In terms of the DNA analysis of fungal infections, many PCR-based approaches have been reported, but they are predominantly limited to the evaluation of the Candida and Aspergillus species (12). It is not yet clear whether this technique can be applied to the analysis of other fungi such as Mucorales. Some investigators have reported the detection of Mucorales DNA via PCR performed on DNA extracted from tissue specimens (13,14). Although this method can allow guided antifungal treatment, invasive biopsies of organs are unsuitable for hematologic patients. Millon et al. reported a PCR analysis detecting circulating DNA in serum for the diagnosis of mucormycosis (15). However, their study retrospectively analyzed stored serum samples from patients with previously confirmed mucormycosis, and they did not use their technique in decision-making for the treatment of this mycosis.
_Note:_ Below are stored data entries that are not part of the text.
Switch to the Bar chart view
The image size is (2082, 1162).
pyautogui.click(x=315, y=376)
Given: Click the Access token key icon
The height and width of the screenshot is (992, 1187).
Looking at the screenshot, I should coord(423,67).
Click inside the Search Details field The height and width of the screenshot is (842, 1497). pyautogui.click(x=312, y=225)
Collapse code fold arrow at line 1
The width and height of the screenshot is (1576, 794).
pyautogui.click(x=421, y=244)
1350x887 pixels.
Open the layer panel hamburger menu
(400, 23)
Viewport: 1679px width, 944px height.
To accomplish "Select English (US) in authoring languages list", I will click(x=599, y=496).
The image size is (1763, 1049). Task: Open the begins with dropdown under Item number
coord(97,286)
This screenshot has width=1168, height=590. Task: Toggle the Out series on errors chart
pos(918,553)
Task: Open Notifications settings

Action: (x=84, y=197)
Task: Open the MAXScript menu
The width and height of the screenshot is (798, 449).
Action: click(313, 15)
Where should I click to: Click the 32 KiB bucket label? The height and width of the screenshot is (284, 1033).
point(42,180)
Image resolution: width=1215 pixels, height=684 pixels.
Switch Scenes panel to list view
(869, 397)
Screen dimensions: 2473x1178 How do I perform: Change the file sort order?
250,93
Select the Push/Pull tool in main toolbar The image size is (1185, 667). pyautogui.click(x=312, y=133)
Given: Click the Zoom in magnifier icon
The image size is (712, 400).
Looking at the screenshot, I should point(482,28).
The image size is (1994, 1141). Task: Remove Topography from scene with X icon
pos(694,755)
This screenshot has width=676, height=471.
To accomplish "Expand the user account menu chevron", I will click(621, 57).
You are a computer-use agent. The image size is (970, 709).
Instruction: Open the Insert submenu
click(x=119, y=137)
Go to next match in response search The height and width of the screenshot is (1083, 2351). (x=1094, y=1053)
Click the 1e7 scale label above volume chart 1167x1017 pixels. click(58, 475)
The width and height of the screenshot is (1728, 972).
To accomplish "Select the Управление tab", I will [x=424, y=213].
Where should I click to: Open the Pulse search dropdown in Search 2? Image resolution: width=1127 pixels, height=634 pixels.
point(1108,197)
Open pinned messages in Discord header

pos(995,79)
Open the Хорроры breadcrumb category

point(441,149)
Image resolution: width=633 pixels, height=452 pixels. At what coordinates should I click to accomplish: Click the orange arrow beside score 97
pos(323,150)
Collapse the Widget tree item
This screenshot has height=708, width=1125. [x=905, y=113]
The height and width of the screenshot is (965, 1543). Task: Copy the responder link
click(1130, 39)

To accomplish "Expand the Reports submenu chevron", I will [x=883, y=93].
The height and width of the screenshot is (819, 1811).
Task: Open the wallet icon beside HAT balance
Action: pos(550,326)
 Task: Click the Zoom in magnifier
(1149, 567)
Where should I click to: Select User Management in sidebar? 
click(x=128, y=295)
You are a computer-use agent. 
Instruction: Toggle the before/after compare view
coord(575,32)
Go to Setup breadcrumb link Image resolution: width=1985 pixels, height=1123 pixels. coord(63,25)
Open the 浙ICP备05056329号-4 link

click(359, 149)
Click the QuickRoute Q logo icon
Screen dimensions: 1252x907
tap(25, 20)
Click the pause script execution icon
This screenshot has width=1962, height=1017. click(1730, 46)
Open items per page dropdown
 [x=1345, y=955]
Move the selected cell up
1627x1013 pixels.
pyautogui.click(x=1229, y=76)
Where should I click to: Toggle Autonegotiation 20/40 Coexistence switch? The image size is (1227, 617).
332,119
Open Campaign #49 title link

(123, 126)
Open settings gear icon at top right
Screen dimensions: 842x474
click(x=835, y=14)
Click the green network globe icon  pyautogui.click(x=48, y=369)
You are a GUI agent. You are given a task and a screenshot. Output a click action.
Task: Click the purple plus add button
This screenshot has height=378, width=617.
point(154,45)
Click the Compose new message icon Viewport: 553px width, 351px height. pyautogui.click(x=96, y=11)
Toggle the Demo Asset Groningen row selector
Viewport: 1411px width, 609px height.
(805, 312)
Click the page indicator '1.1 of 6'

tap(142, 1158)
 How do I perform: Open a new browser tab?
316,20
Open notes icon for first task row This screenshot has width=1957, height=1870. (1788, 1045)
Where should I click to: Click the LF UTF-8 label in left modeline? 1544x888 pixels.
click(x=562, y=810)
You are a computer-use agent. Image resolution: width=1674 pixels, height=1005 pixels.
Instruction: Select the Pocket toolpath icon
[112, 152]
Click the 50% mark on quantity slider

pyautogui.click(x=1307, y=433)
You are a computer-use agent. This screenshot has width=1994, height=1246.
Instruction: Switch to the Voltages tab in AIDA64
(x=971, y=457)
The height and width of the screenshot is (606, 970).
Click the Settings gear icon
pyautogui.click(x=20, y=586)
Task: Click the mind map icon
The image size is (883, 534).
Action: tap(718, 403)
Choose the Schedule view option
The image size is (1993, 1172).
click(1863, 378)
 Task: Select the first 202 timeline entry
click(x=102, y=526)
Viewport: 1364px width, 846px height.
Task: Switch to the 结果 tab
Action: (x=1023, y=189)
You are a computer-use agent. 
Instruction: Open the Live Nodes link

In contrast, using our PB PCR strategy, we were able to rapidly obtain molecular evidence for Mucorales using only 1 mL of the PB sample. Based on the molecular results, we were able to promptly select an appropriate antifungal agent for targeted therapy and treated patients with PM successfully.

In conclusion, the PCR-based approach used in this study allows for the highly sensitive and specific detection of Mucorales and can provide indispensable information that can be used to manage PM in high-risk patients with hematologic malignancies, particularly those who cannot undergo histopathological examinations. In such patients, conducting an early examination using a PCR assay upon the suspicion of mucormycosis is very important if there is radiographic evidence of pulmonary nodules, irrespective of negative findings for serological biomarkers (GM and BG). The presence of prior use of VRCZ, hyperferritinemia, or hyperglycemia seems to strengthen the basis of performing this PCR technique. However, as the main limitation of this study was the small number of cases examined, large prospective studies concerning the clinical validation and standardization of this approach are therefore required before such a strategy can become widely accepted for routine use in the future.

The authors state that they have no Conflict of Interest (COI).

Acknowledgement

We thank all of the clinicians in the Department of Hematology and Oncology at Mie University Hospital who provided the data for this study.